READING TEXT >>
------------------------------------------------------------

Every SEP policy seeks to balance ambitious nationalist fervour with the globalised demands of the SEP ecosystem. Policy dialogue on these issues is entirely absent in India. When it begins (and it must begin soon), it could be inspired from China, for moving
from a low to prominent leadership status in SEP ecosystem; or, Japan, an SEP-implementer based economy similar to India, adopting a support structure for the private ordering approach; or, the EU for its approach to competition law as well as concerted actions
in negotiating the (now, withdrawn) EU
SEP Regulation.
SEPs in Indian Innovation Policies
In March 2016, the DIPP had circulated a “Discussion Paper on Standard Essential Patents and their Availability on FRAND Terms.” It contained several issues for resolution inter alia relating to the need for amending statutes,
creating guidelines for Indian SSOs, defining FRAND and fixing royalty calculation methodologies, use of non-disclosure agreements, transparency and patent pooling. This discussion paper had
failed to adopt a rigorous policy-centric
perspective. The brief mentions of SEPs in new sectoral policy documents suffer the same ailment and leave much to be desired.
The deliberations on the 6G Alliance propose to create
100 specification-dependent 6G SEPs – this would increase India’s visibility from nothing to something; but, other than increasing visibility, there is no policy direction on what our long-term domestic innovation
goals are, where we place ourselves in the global SEP ecosystem, and how we want to support our domestic innovators. The proposed Telecom Policy advocates for a Sovereign Patent Fund – a mechanism that has been tried, tested and failed in several other jurisdictions, considered
very problematic and an idea that’s possibly outdated.
In the limited discourse that has followed on this topic, several concerns are apparent. First, the blanket mandate of creating more SEPs is disjointed from any discussion on domestic directions on the FRAND commitment. With lack of a background clarification
on what meaning basic SEP concepts hold in the Indian innovation ecosystem, the success of targeted sector-specific policies will be very limited. Additionally, a broader question is whether the Indian policy-making regime believes that a separate regulatory
framework must define SEP participation rules for every innovation and manufacturing sector? It is not the requirement, nor the need, of an SEP policy to identify every domain sub-structure and dictate its behaviour. For a policy on SEPs to bring a sense of
certainty, rules of conduct need to be defined broadly for the entire innovation ecosystem.

------------------------------------------------------------

SUPPLIED RECORDS >>
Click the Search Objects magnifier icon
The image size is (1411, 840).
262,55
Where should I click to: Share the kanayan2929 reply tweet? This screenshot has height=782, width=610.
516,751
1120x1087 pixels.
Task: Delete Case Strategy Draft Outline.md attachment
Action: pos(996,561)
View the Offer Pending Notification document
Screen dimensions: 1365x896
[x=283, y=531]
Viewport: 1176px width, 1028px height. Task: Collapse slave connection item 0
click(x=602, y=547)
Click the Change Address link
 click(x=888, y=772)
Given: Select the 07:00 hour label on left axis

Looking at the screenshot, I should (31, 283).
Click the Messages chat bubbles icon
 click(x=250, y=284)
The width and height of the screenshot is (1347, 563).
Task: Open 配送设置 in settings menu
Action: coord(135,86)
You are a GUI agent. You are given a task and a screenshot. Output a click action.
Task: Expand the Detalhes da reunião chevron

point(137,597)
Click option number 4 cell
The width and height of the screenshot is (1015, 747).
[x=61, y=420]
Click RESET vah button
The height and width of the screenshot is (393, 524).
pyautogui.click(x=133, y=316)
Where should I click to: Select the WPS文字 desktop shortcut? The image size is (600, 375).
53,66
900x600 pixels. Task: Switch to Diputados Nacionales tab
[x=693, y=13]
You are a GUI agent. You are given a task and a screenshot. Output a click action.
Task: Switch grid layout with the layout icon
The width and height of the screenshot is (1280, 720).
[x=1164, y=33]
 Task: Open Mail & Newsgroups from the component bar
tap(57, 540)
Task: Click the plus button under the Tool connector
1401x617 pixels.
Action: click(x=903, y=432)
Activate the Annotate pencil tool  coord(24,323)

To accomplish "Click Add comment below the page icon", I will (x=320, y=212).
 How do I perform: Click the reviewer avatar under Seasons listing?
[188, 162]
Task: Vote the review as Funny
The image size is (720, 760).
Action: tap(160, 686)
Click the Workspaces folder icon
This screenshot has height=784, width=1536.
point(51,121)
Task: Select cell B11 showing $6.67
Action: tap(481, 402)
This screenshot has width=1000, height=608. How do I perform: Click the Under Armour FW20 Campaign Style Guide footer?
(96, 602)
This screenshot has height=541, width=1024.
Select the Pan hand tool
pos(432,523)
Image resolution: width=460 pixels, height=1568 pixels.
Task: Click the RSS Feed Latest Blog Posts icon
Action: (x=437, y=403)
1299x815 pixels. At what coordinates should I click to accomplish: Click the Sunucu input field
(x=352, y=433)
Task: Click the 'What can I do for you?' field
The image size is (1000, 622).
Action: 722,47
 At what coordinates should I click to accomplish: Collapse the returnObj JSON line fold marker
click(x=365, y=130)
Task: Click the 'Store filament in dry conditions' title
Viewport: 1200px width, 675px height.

------------------------------------------------------------

LIST OF TASKS >>
[1] Answer these questions from the text on Indian SEP policy, one line each:
(a) In what month and year did the DIPP circulate its discussion paper on standard essential patents?
(b) How many 6G SEPs do the 6G Alliance deliberations propose to create?
(c) What mechanism does the proposed Telecom Policy advocate?
[2] Name every jurisdiction that the text on Indian SEP policy offers as a possible source of inspiration for India's policy dialogue.
[3] Resume the text on Indian SEP policy, writing on from its last sentence.

IN RESPONSE >>
[1]
(a) March 2016
(b) 100 specification-dependent 6G SEPs
(c) A Sovereign Patent Fund

[2] China, Japan, the EU

[3]
The expansion of SEPs within the IoT infrastructure will bring new market entrants into an existing SEP space, which will create new supply chain hierarchies. The policies should decide how much of an innovation-wise collaboration
would be left to private ordering, while a broader regulatory assistance can be the domain of public ordering. The proof of a well-drafted innovation policy will be how adequately it strikes a
balance between the two while also staying true to the technological capability and legal tradition of the country.
Another rather troubling concern is the attitude towards SMEs. If policymakers are led to believe, such as this
article recommends, that SMEs do not have the capacity to participate in technical standardisation, then the need for an empirical impact assessment becomes even more urgent. This is a damaging perspective
that is out of tune with market realities. Policymakers are cognisant of SME
participation in technical standardisation in all SEP-active jurisdictions. In India this area might be where our untapped innovation potential lies. With the right policy structure, SME innovation
status can be improved. In the policy consultations in the EU and UK, SMEs have voiced concerns over lack of transparency, power disparity and high litigious nature of negotiations. Indian regulatory assistance
may have to go beyond policy and perhaps offer some hand-holding support for SMEs willing to navigate the FRAND commitment.
SEP enforcement is a large part of the SEP landscape. At the moment, the Delhi High Court has inadvertently taken the exclusive charge of creating Indian SEP jurisprudence on this matter. Complete reliance on the courts has not
worked well on the issue of Indian competition law overlap with SEPs. A policy solution to this issue, as well as to define an enforcement strategy that defines how we plan to enhance domestic technological
capability while participating equitably globally, is now needed.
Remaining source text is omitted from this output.